Svenska Bergsbruk AB
- Type: Limited company (Aktiebolag)
- Industry: Mineral exploration, Mining
- Founded: 2005
- Headquarters: Falun, Sweden
- Key people: Antal Szilagyi (Chairman), Gustaf Kugelberg (CEO)
- Operating income: SEK 0.0 million (2013)
- Net income: SEK 48.306 million (2013)
- Total assets: SEK 126.455 million (end 2013)
- Total equity: SEK 124.616 million (end 2013)
- Number of employees: 4 (average, 2013)
- Website: svenskabergsbruk.se

= Svenska Bergsbruk =

Svenska Bergsbruk AB, formerly Wiking Mineral AB, was a junior mineral exploration and mine development company. The firm was founded in 2005, and primarily engaged in mine development and active exploration for base and precious metal deposits in Sweden.

Between 2006 and November 21, 2014, the company was listed on the alternative exchange AktieTorget (now known as Spotlight Stock Market) using the symbol WIKM. In July 2014 Patrik Brinkmann and family controlled just over 50% of the company, and there was a total of about 1,400 shareholders.

The head office was located in Falun, Sweden.

== Operations ==
The company conducted exploration in several areas with previously proven mineral resources, primarily in northern Sweden. It had a portfolio of mining and exploration projects in various stages of development, using different methods ranging from traditional surface exploration to advanced deep exploration.

In 2013, the company had an average of two employees and two consultants. In its later phases, the company relied to a large extent on external expertise, with the idea of moving more and more of these capacities in-house as it approached the processing phase.

In July 2014, the company had 34 exploration projects in and outside of known mineral deposit areas, as well as two mining concessions in Gladhammar and Vindfall.

== Projects ==
The company's project portfolio was concentrated in one geographical area in Sweden, the Bergslagen area.
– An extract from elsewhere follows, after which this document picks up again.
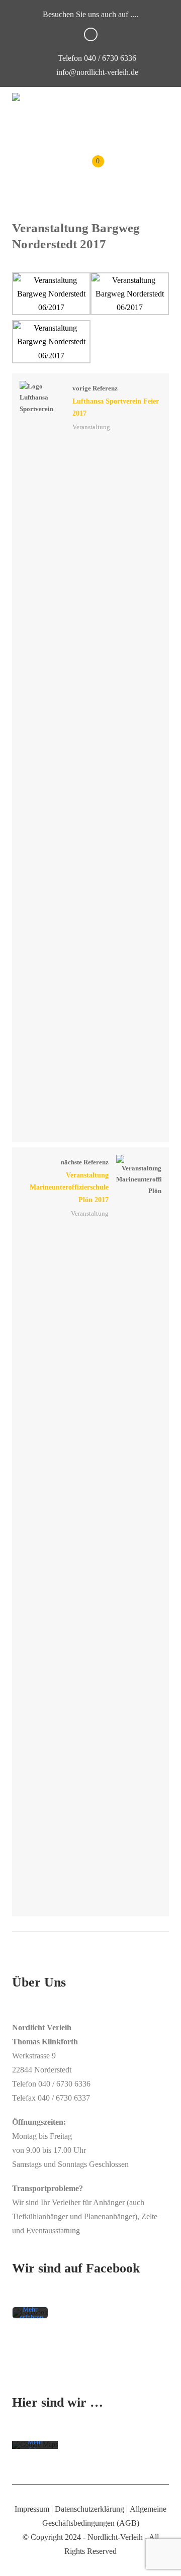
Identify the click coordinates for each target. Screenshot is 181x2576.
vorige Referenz (115, 401)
Vindfall near Gävle and Sandviken was a shallow lead, zinc and silver deposit, which the company saw as its most promising project and intended to develop towards active mining operations.

=== Overview of projects ===
Gruvbergsfältet in Leksand Municipality, Dalarna County — zinc and lead

Rörbergsfältet: Vindfall/Sörtärnan in Gävle municipality, Gävleborg County - zinc, lead and silver

== History ==
Wiking Mineral was founded in 2005 by Patrik Brinkmann and Görgen Edefors. The following year new equity was issued twice, totaling SEK 30 million, the company was listed on the Aktietorget exchange, and exploration activities commenced.

In 2007, an additional share issue of SEK 20 million was carried out, and the companies Noble Metals Exploration AB and Mineralprospektering i Bergslagen AB were acquired and merged with the parent company.

In the following years continuous core drilling was done, and in 2009 mineralizations of zinc and lead (Myssfallet in Saxåfältet) as well as gold (Bastutjärnen near Boliden) were found, among other minerals.

The following year, convertible bonds totalling SEK 66.7 million were issued and exploration company Nordic Resources AB (then called Havilah Mining AB) was acquired, which in 2011 was merged with the parent company.

In 2013, creditors were offered a private placement in accordance with the company's proposal to creditors following the cancellation of rights issue earlier in the year whereupon the company was granted reorganization.

In 2014, the company resumed drilling operations in Gladhammar, Västervik after a geophysics study had demonstrated greater potential than previously thought, and it was granted a mining concession for its key project Vindfall. The company also signed a purchase agreement for a mineral processing plant.

The company generated controversy due to its ties to far-right political groups.

In 2016, the company filed for a name change to Svenska Bergsbruk AB. According to CEO Torgrim Svensson, the name change reflects a change in direction, with several key people linked to far-right politics no longer holding official positions in the company.

In November 2017 Svenska Bergsbruk AB went into bankruptcy. A bankruptcy that was later canceled when all creditors were paid and the company thus entered liquidation proceedings at the end of 2018, a proceeding that is still ongoing (January 2023).